Dört yıla yaklaştı. “Şehir hastanelerinde skandal itiraf” başlığını taşıyan yazıyla (Cumhuriyet) bu hastanelere finansman sağlayacak yabancı kreditörlerin talebiyle olası davalarda Türk yargısının değil yabancı tahkimini geçerli olacağına ilişkin yasa değişikliğini duyurmuştum.

Mart 2015’te TBMM’ye getirilen bir torba kanuna sıkıştırılan bu madde Plan ve Bütçe Komisyonu’nda görüşülürken komisyon üyesi vekillerin sorusu üzerine dönemin Sağlık Bakanlığı Müsteşar Yardımcısı’nın şu tarihi açıklaması da rapora girmişti:

“Kamu hastanelerinin finansmanı için yüklenici firmaların 30 milyar dolar kaynağa ihtiyacı var. Firmalar gerekli kaynağın ancak yüzde 20’sini Türkiye’den buluyor. Kalan yüzde 80’inin yurtdışından getirilmesi gerekiyor. Ancak bu projeye kredi açacak yabancı şirketlerin şöyle bir tereddüdü var. Devlet de bir anlamda projeye taraf olduğu için olur da bir anlaşmazlık yaşanırsa, Türkiye’de görülecek davalara siyasi baskı olacağı ve davaları kaybedebileceklerini düşünüyorlar. Onun için de tahkim merkezinin Türkiye’de olması şartının yasadan çıkarılmasını, davaların Türkiye yerine yabancı bir tahkim merkezinde görülmesini istiyorlar.”

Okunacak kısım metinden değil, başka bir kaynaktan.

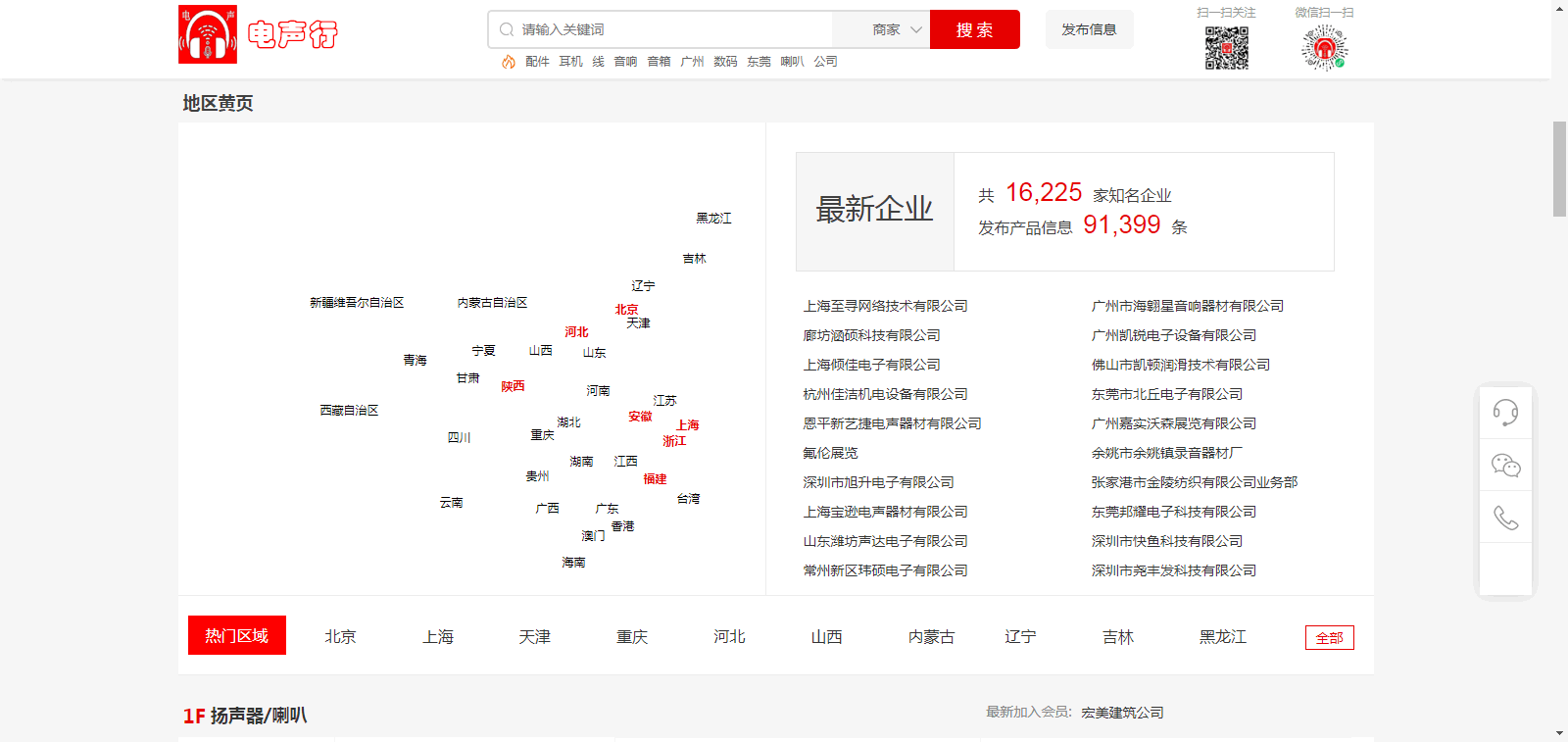Image resolution: width=1568 pixels, height=742 pixels.
Task: Select the 热门区域 tab
Action: (x=236, y=636)
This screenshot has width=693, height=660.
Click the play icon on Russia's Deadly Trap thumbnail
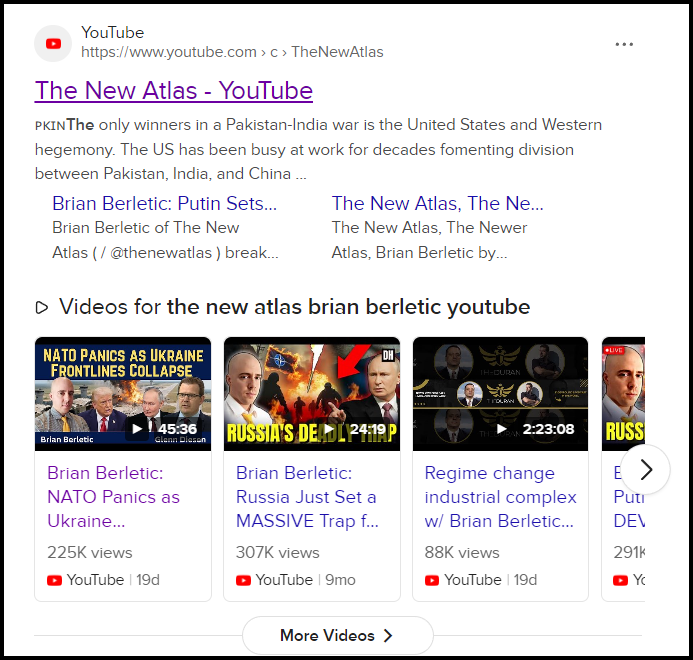point(328,428)
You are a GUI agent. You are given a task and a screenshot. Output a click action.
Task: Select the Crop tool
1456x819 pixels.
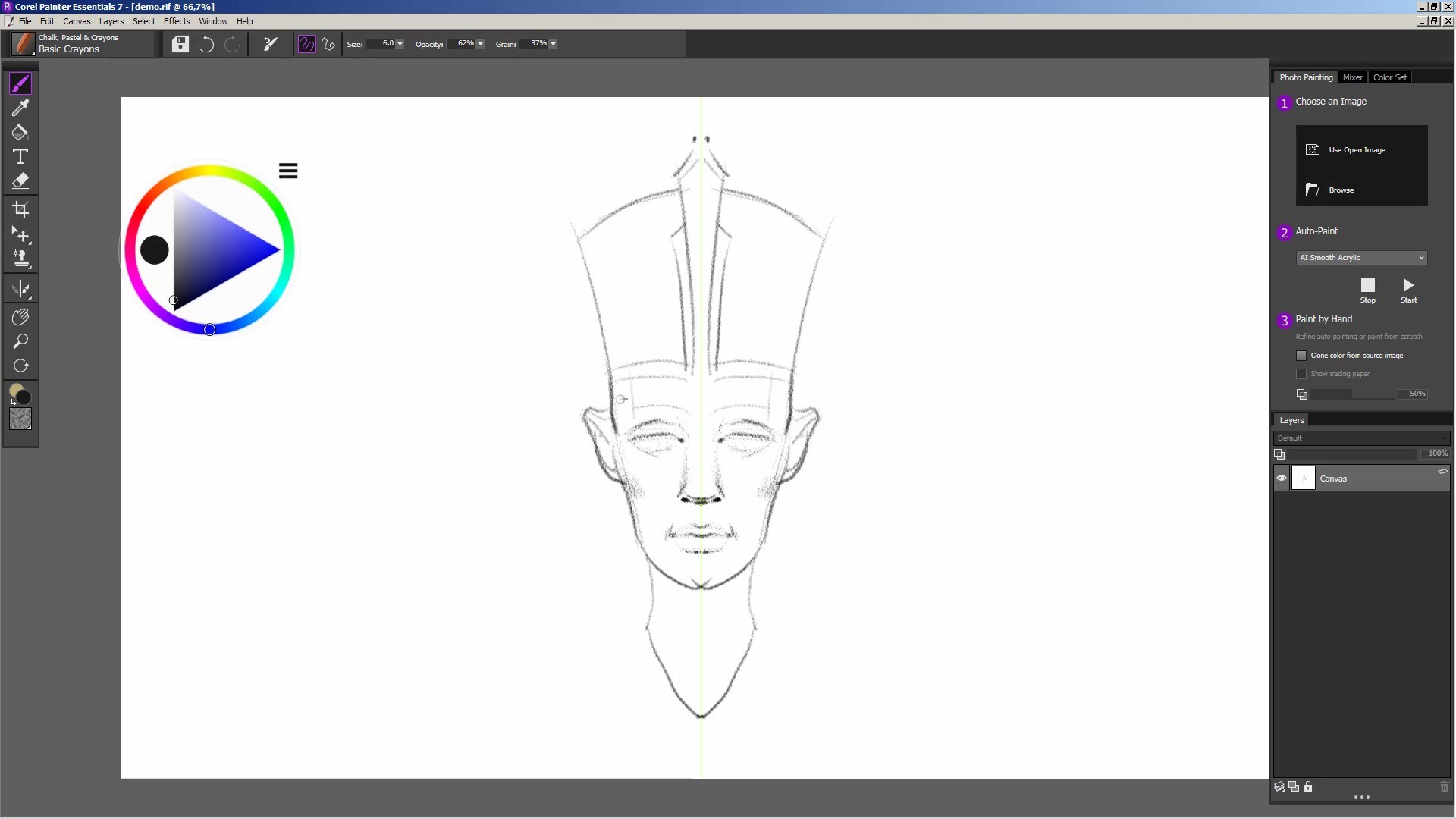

Yabancı kreditörlerin dört yıl önceki vizyonuna bakar mısınız lütfen? Türkiye’de görülecek olası davalara siyasi baskıdan endişesi sebebiyle  paralarını kaptırmamak için özel düzenleme baskısı yapıp bunda başarılı olup TBMM’den geçirtiyorlar. Sayıştay’ın 2018 yılı Sağlık Bakanlığı denetim raporunda bu acıklı durum olanca açıklığıyla yer alıyor. Şehir hastanelerinde tahkim yeri Londra.

Bu vesileyle duyuralım; şehir hastaneleri yarın İstanbul’da enine boyuna tartışılacak. Türk Tabipleri Birliği ile İstanbul Tabip Odası’nca düzenlenen “Şehir Hastaneleri Yalanlar ve Gerçekler” başlıklı sempozyumda, şehir hastaneleri, bütçeye ve Hazine’ye finansman yükünden, halk sağlığına etkilerine kadar pek çok konu başlığı altında ele alınacak.



İlk ihalesi iki yıl önce yapılan Kuzey Marmara Doğalgaz Depolama Projesi (Faz 3) işinin, şirketin tasfiye talebi üzerine bu kez dövizle ihale edildiğini duyuran iki yazıma çok sayıda okur mesajı geldi. Adının saklı kalmasını isteyen bir mühendis okurum, konunun farklı bir boyutunu aktarıyor. Projenin 2018 Ağustos’undaki kur şoku dolayısıyla büyük zarara girdiğini, Rönesans şirketinin mağdur olduğunu savunarak şöyle sürdürüyor:

“En  baştan yabancı kur ile yapılmamış olan ihale mecburen tasfiyeye gitmiş, yapılan birçok harcama, yabancı taşeronlara verilen ödemeler işveren BOTAŞ’tan tahsil edilememiştir. Tasfiye olduktan sonra yarım kalan imalatlar, yabancı taşeronlar ile bundan sonra yaşanacak hukuki uyuşmazlıklarla zarar daha da büyüyecektir.”

Geçen yazımdaki soruya atfen, şirketin TL ile yapılan ilk ihaledeki zararı gidermek  amacıyla dövizli açılan ihaleye projeyi bilen ekiple girmesinde sakınca olmadığını düşünen  okurum, mektubunu şu ilginç ifadelerle bitiriyor:

“Bu kadar teknik bir ihaleye katılım kriterleri önemlidir. Esas bundan sonra, Kalyon, Kolin neler yapacak, projeye bu kadar hakim olan bir ekibin verdiği fiyattan %10 düşük teklif veren ikiliye kimbilir ne kolaylıklar sağlanacak, izlemek lazım.”

Bu projenin enerji arzı, güvenliği, doğalgaz rezervleri açısından önemi büyük. İlkinde Avrupa Yatırım Bankası finansmanı sözkonusuyken ön yeterlik usulüyle gerçekleştirilen ihalenin bu kez pazarlık usulüyle yapılması bize ne anlatıyor acaba? Diğer yandan tasfiye sırasında projenin hangi aşamada olduğu ve iki yeni şirketin hangi koşullarla bu kamu yatırımını üstleneceği konusunda da kamuoyu aydınlatılmalı.